Sherwood & Allardyce don't require sympathy - job insecurity goes with the territory

Correspondent's column: The dust has hardly settled on an enthralling season but the summer is likely to be equally dramatic with the managerial merry-go-round in full swing
Wayne Veysey
         Goal UK Chief Correspondent

The Manchester City trophy celebrations had barely started in earnest before a procession of Premier League managers were summoned for post-season meetings with their chairmen and directors.

For the likes of Manuel Pellegrini, Brendan Rodgers and Tony Pulis, talks would have been relatively convivial.

Plans will be put in place for the summer, transfer targets will be discussed and final scouting reports assessed. These are important days and weeks in the never-ending cycle of a top club. In the exhausting world of top-flight management, there is barely a moment to pause, take a breath and sit back.

For other Premier League managers, the meetings will have been more uncomfortable. Some will have feared what was coming, but to go from defending your team to the media to discussing your pay-off 48 hours later is demoralising and sometimes career-threatening.

Tim Sherwood, the self-styled 'supply teacher', visited the headmaster Daniel Levy and was told the summer break-up coincides with the inevitable end of his entertaining Tottenham tenure.

Sam Allardyce has been given a temporary stay of execution by the West Ham board, presumably so they can line up a new manager who can match the incumbent's results while playing a brand of football that does not make him persona non grata in east London.

Paul Lambert must fly to New York to discover his fate from an owner who is desperately trying to find a buyer to take the club off his hands. At West Brom, Pepe Mel's reign has already ended, while those of relegated trio Neil Adams, Ole Gunnar Solskjaer and Felix Magath are all under review, even if the Fulham man is expected to stay and attempt to steer his club straight back to the Premier League.

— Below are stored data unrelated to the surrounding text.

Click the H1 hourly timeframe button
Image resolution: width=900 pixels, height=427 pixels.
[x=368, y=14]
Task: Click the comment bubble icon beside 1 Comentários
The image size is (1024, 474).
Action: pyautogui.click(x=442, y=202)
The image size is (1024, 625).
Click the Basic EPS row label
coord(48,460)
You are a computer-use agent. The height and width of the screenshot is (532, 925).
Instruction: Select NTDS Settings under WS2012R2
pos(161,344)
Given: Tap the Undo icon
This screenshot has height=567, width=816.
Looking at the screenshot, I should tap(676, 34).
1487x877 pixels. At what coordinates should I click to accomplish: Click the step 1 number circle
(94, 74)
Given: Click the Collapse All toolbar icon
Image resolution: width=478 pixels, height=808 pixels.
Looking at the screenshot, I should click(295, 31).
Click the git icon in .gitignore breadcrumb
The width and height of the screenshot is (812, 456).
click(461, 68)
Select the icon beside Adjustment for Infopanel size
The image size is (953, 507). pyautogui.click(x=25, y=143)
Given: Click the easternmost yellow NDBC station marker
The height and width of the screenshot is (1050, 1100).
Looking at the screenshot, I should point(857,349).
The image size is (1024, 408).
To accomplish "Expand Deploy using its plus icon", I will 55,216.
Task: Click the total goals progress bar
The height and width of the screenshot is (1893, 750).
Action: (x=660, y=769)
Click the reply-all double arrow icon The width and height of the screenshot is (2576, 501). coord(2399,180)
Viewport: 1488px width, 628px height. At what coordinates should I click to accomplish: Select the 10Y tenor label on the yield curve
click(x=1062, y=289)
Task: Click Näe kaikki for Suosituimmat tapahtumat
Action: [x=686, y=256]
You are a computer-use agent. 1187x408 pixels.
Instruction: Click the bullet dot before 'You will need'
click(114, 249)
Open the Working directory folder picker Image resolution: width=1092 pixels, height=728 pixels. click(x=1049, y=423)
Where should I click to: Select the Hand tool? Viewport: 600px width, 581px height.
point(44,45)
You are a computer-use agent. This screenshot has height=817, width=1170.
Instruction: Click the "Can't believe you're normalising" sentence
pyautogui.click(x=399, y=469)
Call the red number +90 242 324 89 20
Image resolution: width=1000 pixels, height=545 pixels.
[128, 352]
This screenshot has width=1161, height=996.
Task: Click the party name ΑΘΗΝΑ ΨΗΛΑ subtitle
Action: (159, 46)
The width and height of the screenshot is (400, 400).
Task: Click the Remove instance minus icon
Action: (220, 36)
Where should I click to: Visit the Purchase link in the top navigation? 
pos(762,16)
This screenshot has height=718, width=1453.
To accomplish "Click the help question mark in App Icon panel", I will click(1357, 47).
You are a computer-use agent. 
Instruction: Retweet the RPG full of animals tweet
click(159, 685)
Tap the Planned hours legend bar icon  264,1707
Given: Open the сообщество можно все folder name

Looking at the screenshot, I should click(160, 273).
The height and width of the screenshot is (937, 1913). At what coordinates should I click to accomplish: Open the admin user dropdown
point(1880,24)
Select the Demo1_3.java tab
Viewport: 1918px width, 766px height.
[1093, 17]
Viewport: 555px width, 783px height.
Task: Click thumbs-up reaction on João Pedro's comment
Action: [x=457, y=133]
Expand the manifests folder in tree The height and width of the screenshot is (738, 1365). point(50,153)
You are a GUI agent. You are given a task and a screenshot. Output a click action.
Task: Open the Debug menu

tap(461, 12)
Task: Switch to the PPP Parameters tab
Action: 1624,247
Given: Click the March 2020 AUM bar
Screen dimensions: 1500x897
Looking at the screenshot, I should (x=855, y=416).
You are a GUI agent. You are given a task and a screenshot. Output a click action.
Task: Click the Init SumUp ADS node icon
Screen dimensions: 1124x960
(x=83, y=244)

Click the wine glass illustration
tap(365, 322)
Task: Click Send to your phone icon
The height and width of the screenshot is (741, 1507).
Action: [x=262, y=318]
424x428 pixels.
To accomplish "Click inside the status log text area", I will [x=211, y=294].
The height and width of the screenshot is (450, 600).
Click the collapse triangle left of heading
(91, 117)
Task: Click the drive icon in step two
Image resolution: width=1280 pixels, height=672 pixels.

Most bizarrely of all, Gus Poyet, who maintained Sunderland's Premier League status with a series of against-the-odds results, could be looking for a new employer.

On the pitch, English football's top flight rarely fails to grip, but it is matched by the theatre, drama and often ludicrous machinations off it.

The managerial merry-go-round makes for compulsive viewing, creating an endless stream of headlines for broadcasters and the written media, as well as talking points about trigger-happy chairmen and unfortunate head coaches.

Little wonder the League Managers' Association has emerged as a powerful voice in defending its members' interests and railing against the instability of the profession.

Impatient chairmen and owners are nothing new. Former Aston Villa chairman Doug Ellis didn't earn the nickname 'deadly' for his skill in putting unerringly from 8ft.

2/1 Frank de Boer is 2/1 with Paddy Power to be the next Spurs boss
Yet, as the pay packets of the men in the dugouts get bigger, so does the demand for instant results. In an era of remote billionaire owners in the United States and the Middle East, the link between the boardroom and the touchline is more blurred than it has ever been.

But, we should not feel sorry for under-pressure Premier League managers. With TV-generated cash swirling around like never before, they are paid absurdly well for what they do and most are addicted to the job, despite the endless ups and downs.

Should Arsenal end their nine-year trophy drought on Saturday, Arsene Wenger will shortly afterwards put pen to paper on a two-year contract worth £7.5million-a-year. Mauricio Pochettino's eye-catching 18-month spell at Southampton has been rewarded with a place at the top of Tottenham's shortlist to replace Tim Sherwood. Should the Argentine and Levy decide they can work with one another, he can expect a contract worth around £3m-a-year, plus performance-related bonuses.

Sure, job insecurity is at a record high in the Premier League. But the pay-offs usually soothe some of the pain. As one current top tier manager told me, "If they sack me, so what? They'll have to pay me off, and I'll get another job soon enough."

Any sorrow should be reserved not for the elite, but for those in the lower leagues, where the average managerial reign is at a record low of around 12 months and the pay slips have far fewer zeros in them.

In the top flight, most managers are guns for hire and quickly hitch a new ride on the merry-go-round. If not, lucrative media punditry roles will be on offer.

Sherwood has already been targeted by newly managerless Brighton and the likes of Allardyce, Mel and Poyet will have no problem finding new clubs. The same goes for Michael Laudrup, Chris Hughton and Malky Mackay, who were all victims this season of owners and chief executives desperate to remain on board the Premier League gravy train. Andre Villas-Boas is already rebuilding his reputation at Zenit St Petersburg, while David Moyes has no doubt already received a flood of offers.

Top-tier football is a more forgiving industry than the LMA would have us believe. It is often harder to get inside the football village than to clamber out.